Some cloud providers (like Deepgram) also apply server-side smart formatting and punctuation before the text enters the local pipeline.
Stage 2: Cleanup
Raw transcription output often contains artifacts that you don't want in your final text. VivaDicta automatically removes:
- Filler words — "um", "uh", "hmm", and variations. You can customize the filler word list or disable this in settings.
- Hallucinated text — bracketed artifacts like [music], (inaudible), etc. that speech models sometimes generate.
- XML tags — some models wrap output in XML tags; these are stripped automatically.
After cleanup, VivaDicta checks if the text has meaningful content.

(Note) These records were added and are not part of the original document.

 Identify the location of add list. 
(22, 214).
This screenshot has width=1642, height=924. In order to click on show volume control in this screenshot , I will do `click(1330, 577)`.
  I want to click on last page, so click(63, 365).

If it's empty or just punctuation, processing stops — no empty transcription clutters your history.
Stage 3: Smart Formatting
Speech produces a continuous stream of text. VivaDicta uses Apple's Natural Language framework to intelligently break it into paragraphs:
- Detects the dominant language automatically.
- Splits text into sentences using linguistic tokenization.
- Groups sentences into paragraphs (~50 words or 4+ sentences each).
- Short utterances ("Yes.", "OK.") don't trigger paragraph breaks.
This can be toggled on/off in settings. When disabled, text remains as a single block.
Stage 4: Word Replacements
Your custom word replacement rules are applied next. These are find-and-replace pairs you define in settings — useful for:
- Correcting frequently misspelled names.
- Expanding abbreviations ("ASAP" → "as soon as possible").
- Standardizing terminology.
- Fixing persistent transcription errors.
Replacements support multiple languages (Latin, Cyrillic, CJK) with smart word-boundary detection. Each rule can be individually enabled/disabled. See Vocabulary & Replacements.
Stage 5: AI Processing
If AI processing is enabled, the cleaned transcription is sent to your chosen AI provider with your selected preset. The AI can:
- Fix grammar and punctuation (Regular preset).
- Reformat for a specific tone (Professional, Casual, Chat).
- Summarize or extract action points.
- Translate to another language.
- Format as code or technical content.
- Follow any custom instructions you've written.
Context Injection
On macOS, VivaDicta can inject additional context so the AI understands what you're working on:
- Clipboard content — what you last copied.
- Screen text (OCR) — text visible on your screen.
- Selected text — your text selection in the active app.
- Custom vocabulary — domain-specific terms are included in the AI prompt.
Each context source is opt-in per Viva Mode — you control exactly when and where it's used.
Stage 6: Output Cleanup
AI models sometimes include artifacts in their responses — thinking tags, wrapper XML, chain-of-thought reasoning. VivaDicta strips all of this automatically so you get clean final text.
Stage 7: Smart Insert
Before pasting, VivaDicta reads the text surrounding your cursor and adjusts the transcription to fit naturally:
- Smart capitalization — capitalizes the first word if you're starting a new sentence, or lowercases it if you're mid-sentence.
- Smart spacing — adds a leading space if the cursor is right after a word, and a trailing space so the next word doesn't run into the pasted text.
This uses macOS accessibility APIs to detect cursor context. You can toggle it on/off in settings (Smart Insert), and override it per Viva Mode.
Stage 8: Paste at Cursor
The finished text is copied to your clipboard and pasted at your current cursor position via a simulated keyboard shortcut. It works in any app — your text editor, email client, chat app, browser, or IDE.
Both the raw transcription and AI-processed version are saved to your transcription history, so you can always go back.